TEXT PASSAGE
↓↓↓

Thousands of members of the Public Service Association have continued to work through lockdown, in order to ensure society keeps functioning.
"Whether in our hospitals, our airports or in the homes of our most vulnerable, community and public sector workers have stepped up to keep this country going," says Erin Polaczuk, National Secretary of the Public Service Association.
"We are so proud and so grateful, and we know other New Zealanders feel the same. We want to tell the stories that so often do not get told. Our people matter."
The PSA has launched an online campaign to profile our essential workers and give New Zealanders an opportunity to say thank you.
Through the ‘Our People Matter’ campaign, community and public sector essential workers will be regularly profiled each week in short video interviews.
The PSA encourages everyone to check out the campaign website and post a message of thanks.
Stories from the front lines
Simone is a community home support worker in Auckland, who specialises in caring for the elderly.
Virus or no virus, her clients need her help to feed and wash themselves.
"Being in the health sector, I can potentially give back to the community I live in, to my whanau," she says.
Conscious that she could bring infection home with her, Simone has sent her daughter away to live with relatives. She wants New Zealanders to follow lockdown rules so they can be reunited.
"The best thing they can do is probably stay at home. If they think they need to go and put air in their tires because there’s nobody at the petrol station, think again buddy. Think again," she says.

↑↑↑

PROVIDED DATA
↓↓↓

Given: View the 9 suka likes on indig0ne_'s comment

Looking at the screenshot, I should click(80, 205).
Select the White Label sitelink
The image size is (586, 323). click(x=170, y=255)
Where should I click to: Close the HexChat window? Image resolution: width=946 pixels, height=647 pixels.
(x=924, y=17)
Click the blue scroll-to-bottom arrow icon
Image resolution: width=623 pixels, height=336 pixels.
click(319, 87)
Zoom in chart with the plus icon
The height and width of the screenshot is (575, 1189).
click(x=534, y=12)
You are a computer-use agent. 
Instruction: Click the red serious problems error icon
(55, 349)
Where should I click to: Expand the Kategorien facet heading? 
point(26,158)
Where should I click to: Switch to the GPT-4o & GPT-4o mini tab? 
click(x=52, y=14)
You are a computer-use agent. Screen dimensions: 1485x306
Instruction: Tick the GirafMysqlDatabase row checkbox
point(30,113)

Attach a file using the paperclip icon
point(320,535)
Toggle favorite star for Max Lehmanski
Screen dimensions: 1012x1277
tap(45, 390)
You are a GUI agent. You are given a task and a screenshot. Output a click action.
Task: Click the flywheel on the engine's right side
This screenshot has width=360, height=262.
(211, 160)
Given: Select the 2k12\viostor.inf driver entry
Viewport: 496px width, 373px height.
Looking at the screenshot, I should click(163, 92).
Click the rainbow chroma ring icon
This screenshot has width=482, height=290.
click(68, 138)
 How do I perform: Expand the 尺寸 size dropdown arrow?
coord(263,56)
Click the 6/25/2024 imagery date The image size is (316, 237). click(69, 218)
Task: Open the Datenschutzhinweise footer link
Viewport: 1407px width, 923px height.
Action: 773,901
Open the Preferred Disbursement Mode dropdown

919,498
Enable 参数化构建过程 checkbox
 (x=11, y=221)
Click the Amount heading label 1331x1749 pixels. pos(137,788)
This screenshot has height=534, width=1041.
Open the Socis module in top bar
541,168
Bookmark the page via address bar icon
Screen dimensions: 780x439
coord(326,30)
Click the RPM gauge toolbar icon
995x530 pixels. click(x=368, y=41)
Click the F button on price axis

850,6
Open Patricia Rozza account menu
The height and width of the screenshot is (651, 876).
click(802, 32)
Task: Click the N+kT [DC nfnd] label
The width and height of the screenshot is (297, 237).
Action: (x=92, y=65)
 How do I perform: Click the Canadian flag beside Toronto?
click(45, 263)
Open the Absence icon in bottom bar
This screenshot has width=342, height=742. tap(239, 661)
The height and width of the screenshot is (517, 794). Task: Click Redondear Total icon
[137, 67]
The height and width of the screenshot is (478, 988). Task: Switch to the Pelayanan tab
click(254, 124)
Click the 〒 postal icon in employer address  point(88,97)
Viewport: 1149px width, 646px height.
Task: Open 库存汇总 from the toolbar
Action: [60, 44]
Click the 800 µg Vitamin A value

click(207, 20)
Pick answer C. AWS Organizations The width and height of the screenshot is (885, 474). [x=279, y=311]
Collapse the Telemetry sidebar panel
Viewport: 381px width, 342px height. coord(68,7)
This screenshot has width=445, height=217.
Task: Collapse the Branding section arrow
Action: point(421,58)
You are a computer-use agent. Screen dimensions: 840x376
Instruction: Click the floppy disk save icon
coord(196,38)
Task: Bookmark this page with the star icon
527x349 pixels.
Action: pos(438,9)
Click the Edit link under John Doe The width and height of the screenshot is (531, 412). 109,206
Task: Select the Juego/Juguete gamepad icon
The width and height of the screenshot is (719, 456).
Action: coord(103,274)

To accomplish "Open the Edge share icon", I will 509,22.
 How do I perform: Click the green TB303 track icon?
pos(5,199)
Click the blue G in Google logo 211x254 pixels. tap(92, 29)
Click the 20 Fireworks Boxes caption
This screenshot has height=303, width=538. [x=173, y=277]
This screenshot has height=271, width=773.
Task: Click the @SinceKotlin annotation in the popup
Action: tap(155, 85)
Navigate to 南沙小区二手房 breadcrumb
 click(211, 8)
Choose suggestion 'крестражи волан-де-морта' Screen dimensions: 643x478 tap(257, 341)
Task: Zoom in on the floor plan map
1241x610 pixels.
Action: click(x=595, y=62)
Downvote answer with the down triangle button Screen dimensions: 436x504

↑↑↑

PROBLEMS AND TASKS
1. In the Public Service Association article, why has Simone sent her daughter away to live with relatives? Answer in one to three sentences.
2. Please rewrite the part of the Public Service Association article that opens with the words "The PSA encourages" and closes with "can be reunited.", swapping "relatives" for "family members".
3. Extend the Public Service Association article beyond its final sentence.

EXPECTED RESULTS
1. Simone is conscious that she could bring infection home with her from her work as a community home support worker, so she has sent her daughter to live with relatives. She wants New Zealanders to follow lockdown rules so the two of them can be reunited.

2.
The PSA encourages everyone to check out the campaign website and post a message of thanks.
Stories from the front lines
Simone is a community home support worker in Auckland, who specialises in caring for the elderly.
Virus or no virus, her clients need her help to feed and wash themselves.
"Being in the health sector, I can potentially give back to the community I live in, to my whanau," she says.
Conscious that she could bring infection home with her, Simone has sent her daughter away to live with family members. She wants New Zealanders to follow lockdown rules so they can be reunited.

3.
It doesn’t get much more front line than the work done by Sue in Christchurch. She is a medical laboratory scientist at Canterbury Health Laboratories, where Covid-19 tests are analysed.
Like many other essential workers Sue has chosen to limit her contact with family in order to keep them safe.
She says the sacrifice is worth it because it helps her stay on the front line and get stuck into meaningful work.
"I love it because I care for people. I’ve worked in industrial labs as well, but I came back to the medical and I felt like I was at home because I care for the patient at the end," she says.
Also profiled is Michelle, who works for Inland Revenue. Most of her colleagues have gone home but Michelle continues to come into the office to ensure client requests are satisfied.
Since lockdown Michelle’s work has changed to focus primarily on supporting New Zealanders to deal with the challenges posed by Covid-19.
"I just hope that New Zealand can come out of this with as minimal an amount of people affected as possible."